Living centuries apart, sharing parallel worlds

Published 12:00 am Sunday, December 14, 2014

“How to Be Both” by Ali Smith (Pantheon Books, 372 pages)

As an introduction to the conundrums and complexities of Ali Smith’s bicameral novel “How to Be Both,” consider this conversation between a hairsplitting teenage girl named George and her more loosely cerebral mother. The mother is dead, and the conversation is taking place in George’s memory. But let’s not get too complicated — yet.

In George’s memory, it is “last May in Italy.” Mother, daughter and George’s brother, Henry, have traveled south from their home in Cambridge, England, to see an early Renaissance fresco by an artist whose seemingly unrelated story is the other half of “How to Be Both.”

Mother and daughter are talking about the restoration of frescoes. As Smith writes it:

“But which came first? her mother says. The chicken or the egg? The picture underneath or the picture on the surface?

The picture below came first, George says. Because it was done first.

But the first thing we see, her mother said, and most times the only thing we see, is the one on the surface. So does that mean it comes first after all? And does that mean the other picture, if we don’t know about it, may as well not exist?”

This same question, and many others, will arise in both halves of the novel, though in drastically different circumstances. This is not a book to be read passively, or even to be read once, especially since it takes a while to figure out how its two parts are connected. To amp up her gamesmanship, Smith has had “How to Be Both” published in two editions, so that the sequence of its halves varies from copy to copy: Some have George’s story first, some the Renaissance artist’s.

“How to Be Both,” a finalist for this year’s Man Booker Prize, is more accessible, yet more ordinary, if George’s story comes first. It’s knottier and more challenging if you begin reading about Francescho del Cossa, a Renaissance painter of the 1460s and ’70s (whose first name is more commonly spelled Francesco — but here, as always, Smith has her reasons).
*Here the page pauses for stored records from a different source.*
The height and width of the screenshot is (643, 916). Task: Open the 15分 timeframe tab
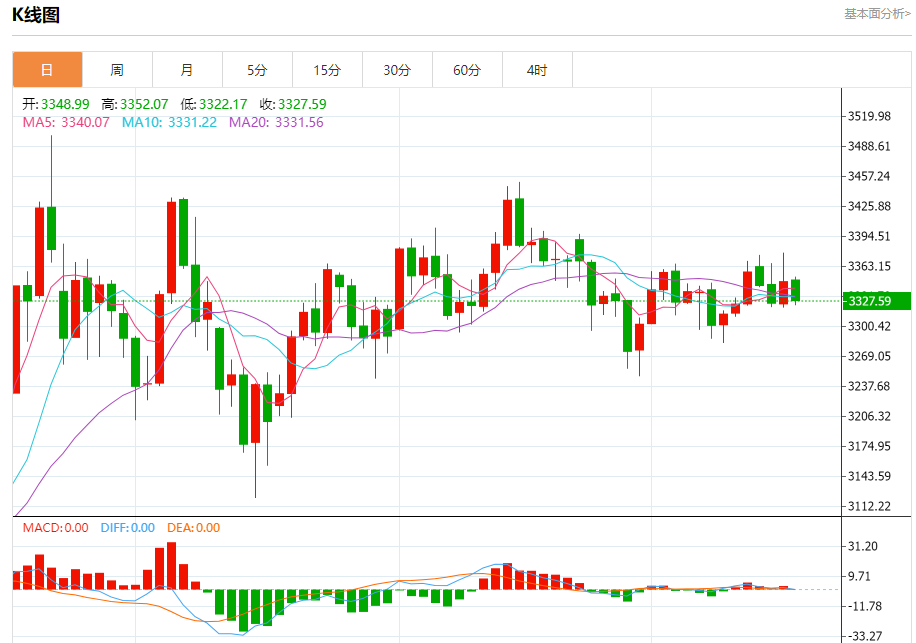click(328, 70)
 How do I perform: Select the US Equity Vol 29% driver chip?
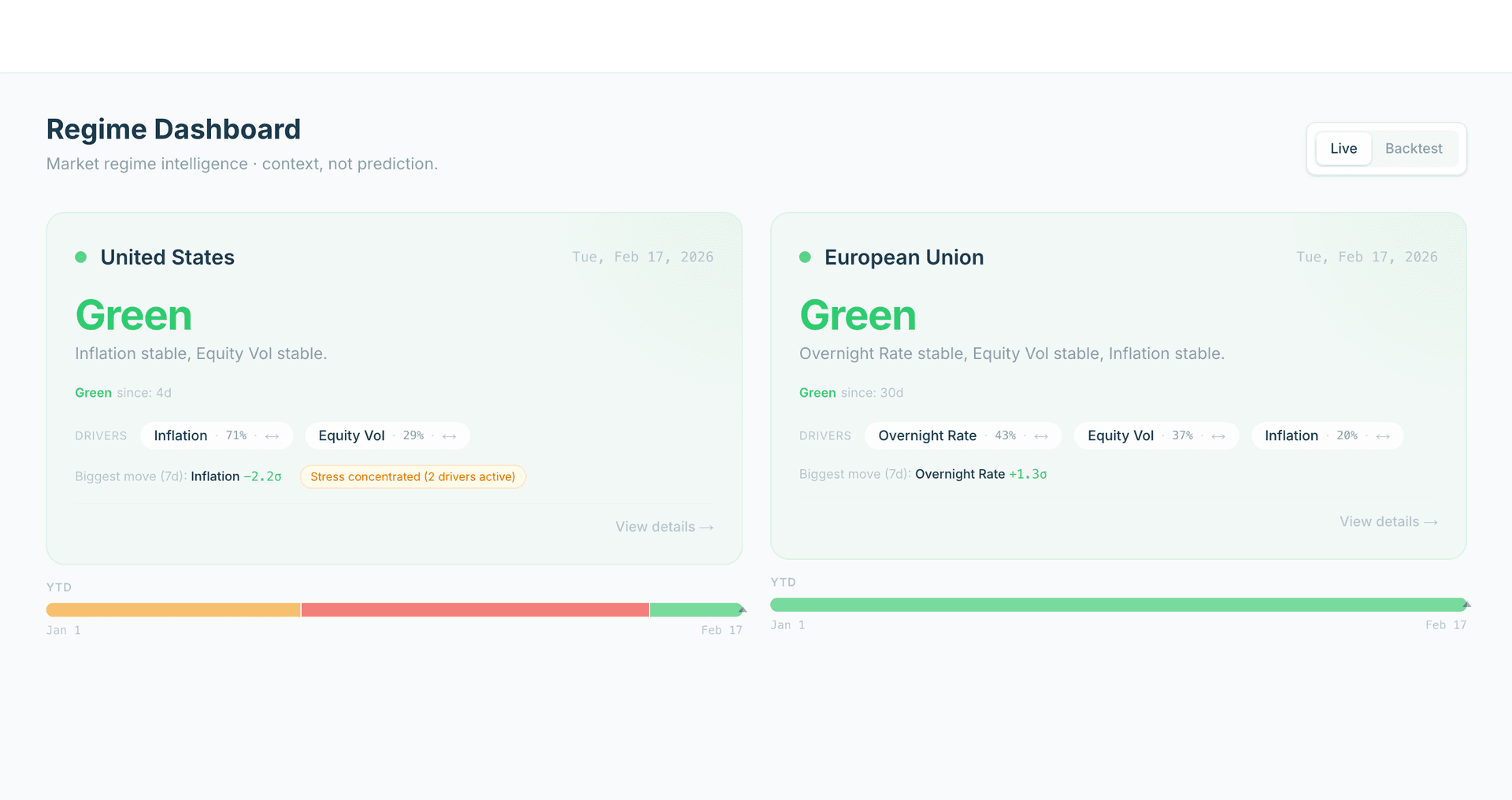pyautogui.click(x=387, y=436)
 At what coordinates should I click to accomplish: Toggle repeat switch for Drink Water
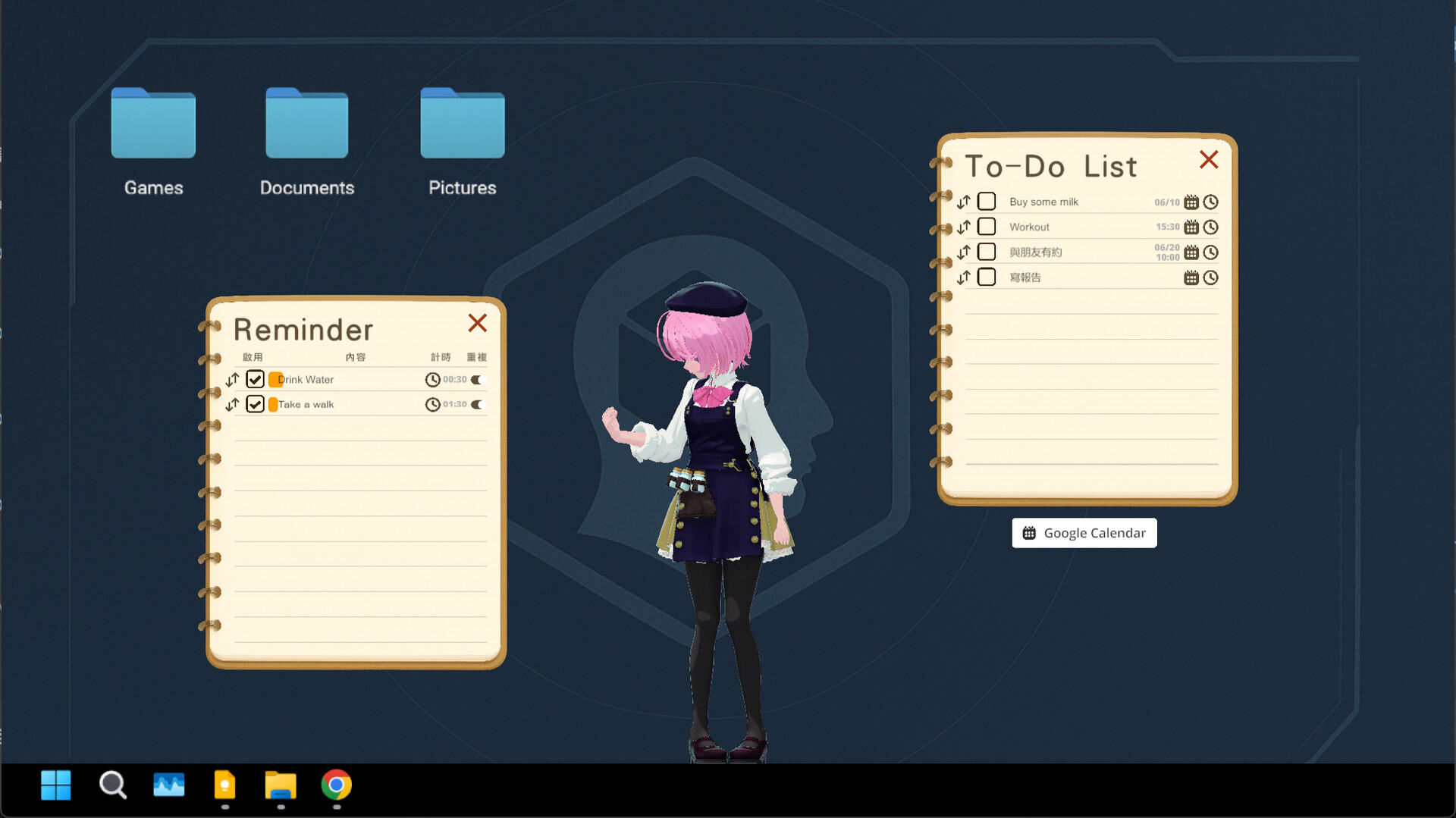coord(477,380)
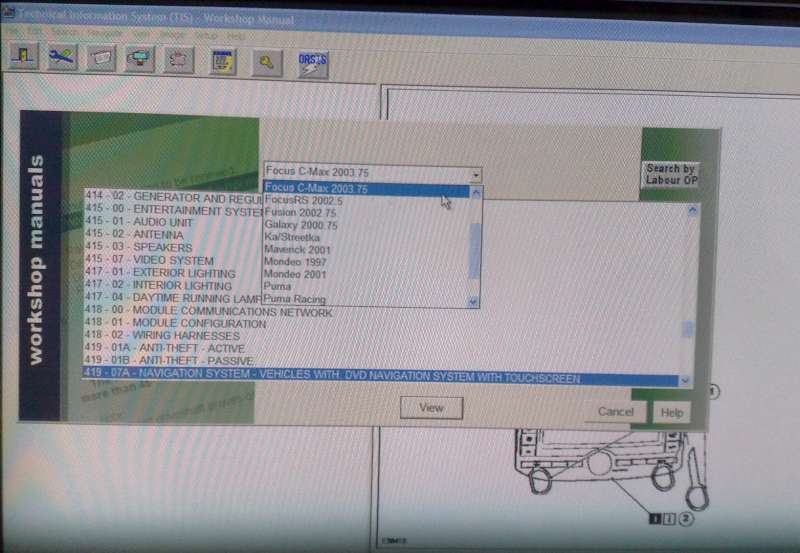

And it’s knottier and more challenging if you wonder why this artist keeps conjuring a 21st-century girl with some kind of magic tablet and a portrait of a blonde he thinks must be “St. Monica Victims” on her wall.

Actually, the Renaissance man is seeing Monica Vitti on an Antonioni movie poster, because George’s mother was a great fan of 1960s cinema. (Too great a fan: George hates being named for the title character in the 1966 “Georgy Girl.”) In addition to sharing grief for a lost mother with George, Francescho happens to be dead, too, which is not surprising for someone born in 1430.

Smith is quite distinct about the kinds of questions she wants contemplated and the kinds she wants ignored. For instance, we’re used to having present-day characters conjure the past. But Smith might have elaborated on how an artist dead for centuries can see a computing device.

Never judge a book by its structure. “How to Be Both” has a lot more allure than its overall rigor suggests, thanks to the obvious pleasure that Smith takes in creating her peculiar parallels and exploring the questions they raise. Strange as it may seem, the British teenager and the painter who must curry favor with wealthy fools if he wants work have quite a bit in common. For one thing, both are sexually drawn to women. In Smith’s imagination, Francescho is a woman, but she must conceal that fact if she wants to be taken seriously as an artist.

And both are fascinated by sex, but primarily as spectators. George watches the same porn film (possibly set in a yurt) over and over on her tablet, as if she were obligated to do so. Both characters are presented by Smith as outsiders who do only what they must to tolerate the behavior of others. About the therapist that George is forced to see after her mother’s death, the book says: “Mrs. Rock sits next to her table in front of George like a mainland off an island for which the last ferryboat of the day is already long gone.”

The inspiration for this mélange of a book, sometimes so ingenious and sometimes just willfully odd, is Francescho del Cossa’s fresco at the Palazzo Schifanoia in Ferrara, Italy. Take one look at pictures of this work and you will want to race right off to see it, which is apparently what Smith did.